What this task involves
Show each line of the material below that contains the word "Open". Letter case counts, so only matches with the same capitalization qualify.

(Entries on target coordinates)
.....

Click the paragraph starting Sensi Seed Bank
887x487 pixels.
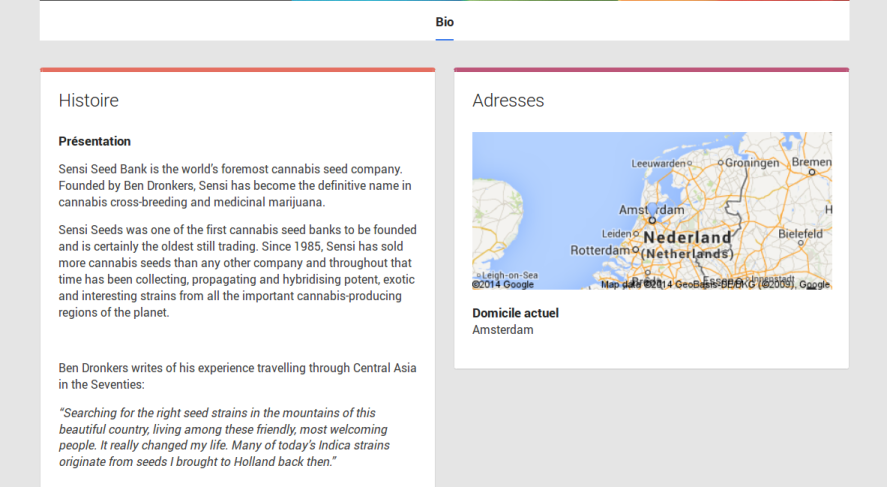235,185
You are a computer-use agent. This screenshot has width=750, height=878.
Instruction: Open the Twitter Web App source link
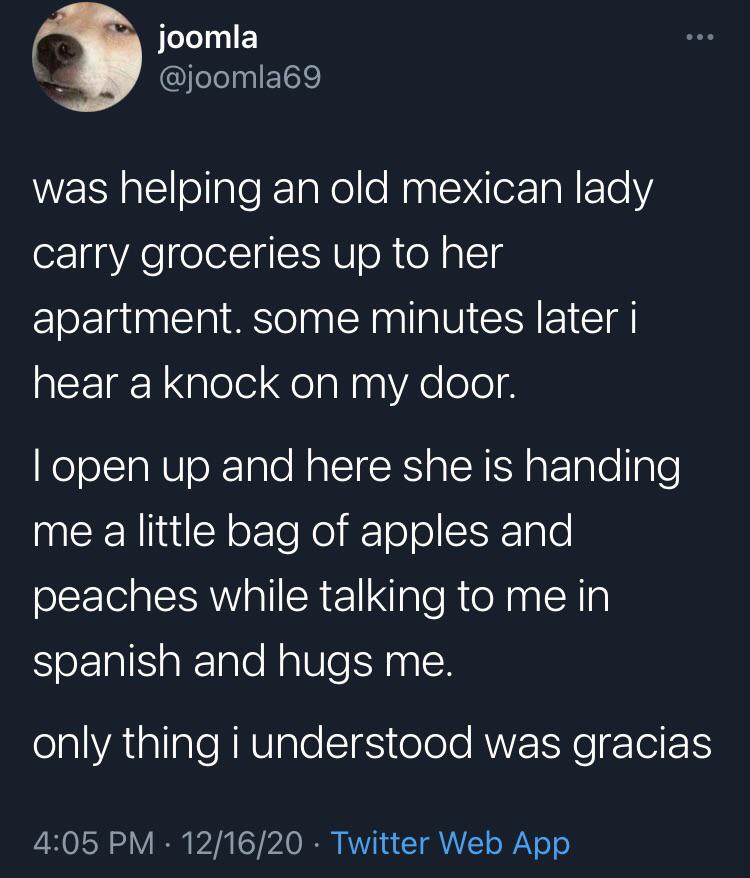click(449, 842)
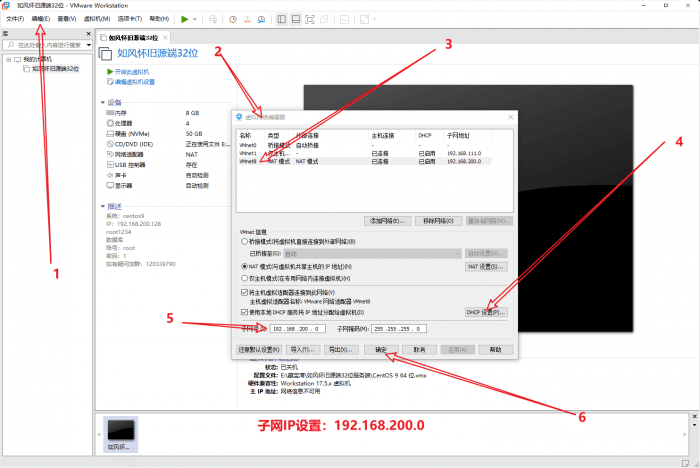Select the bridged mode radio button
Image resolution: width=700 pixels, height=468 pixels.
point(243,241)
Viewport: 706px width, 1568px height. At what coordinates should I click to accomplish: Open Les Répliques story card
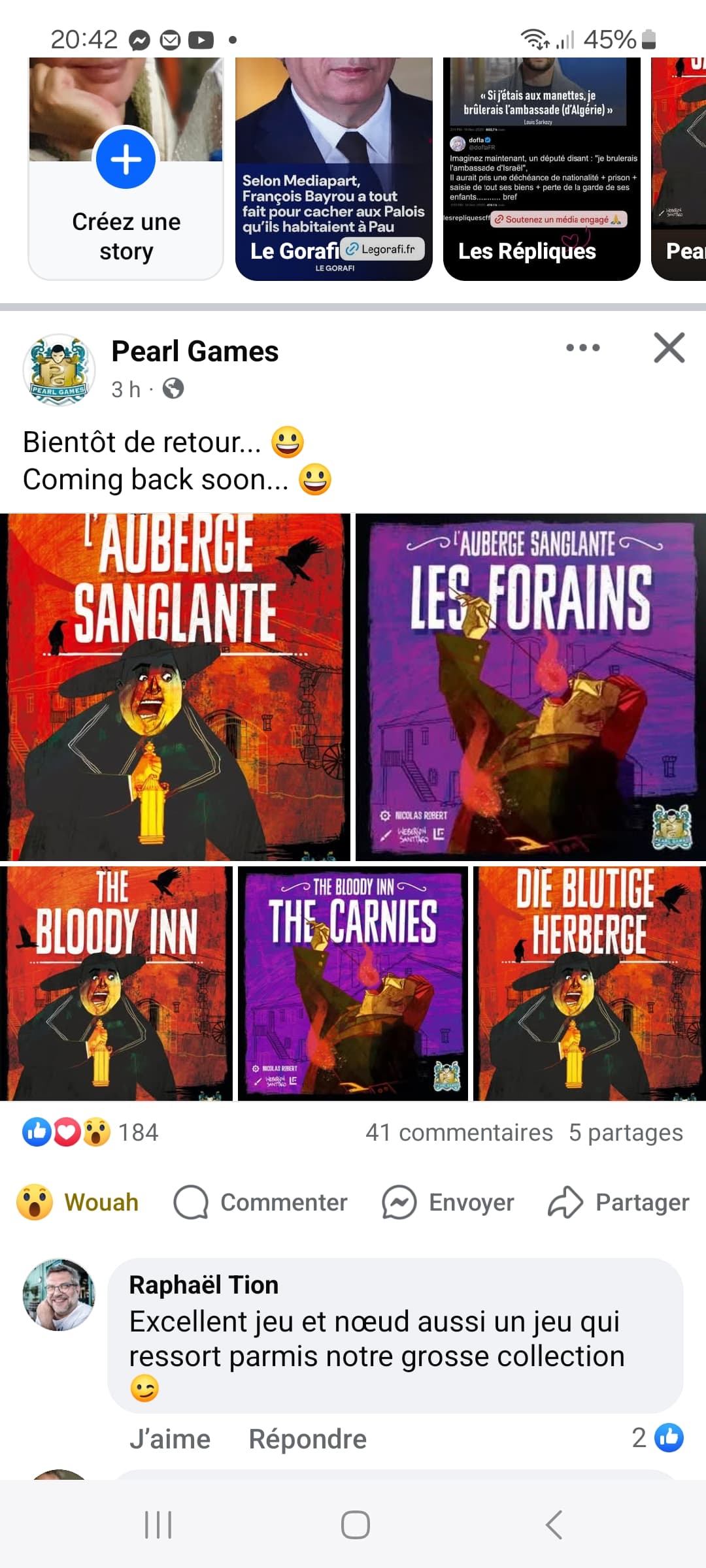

.....

Solution to this problem
Instruction: Open the Twitter Web App source link
Viewport: 706px width, 1568px height. At what coordinates should I click to accomplish: Open Les Répliques story card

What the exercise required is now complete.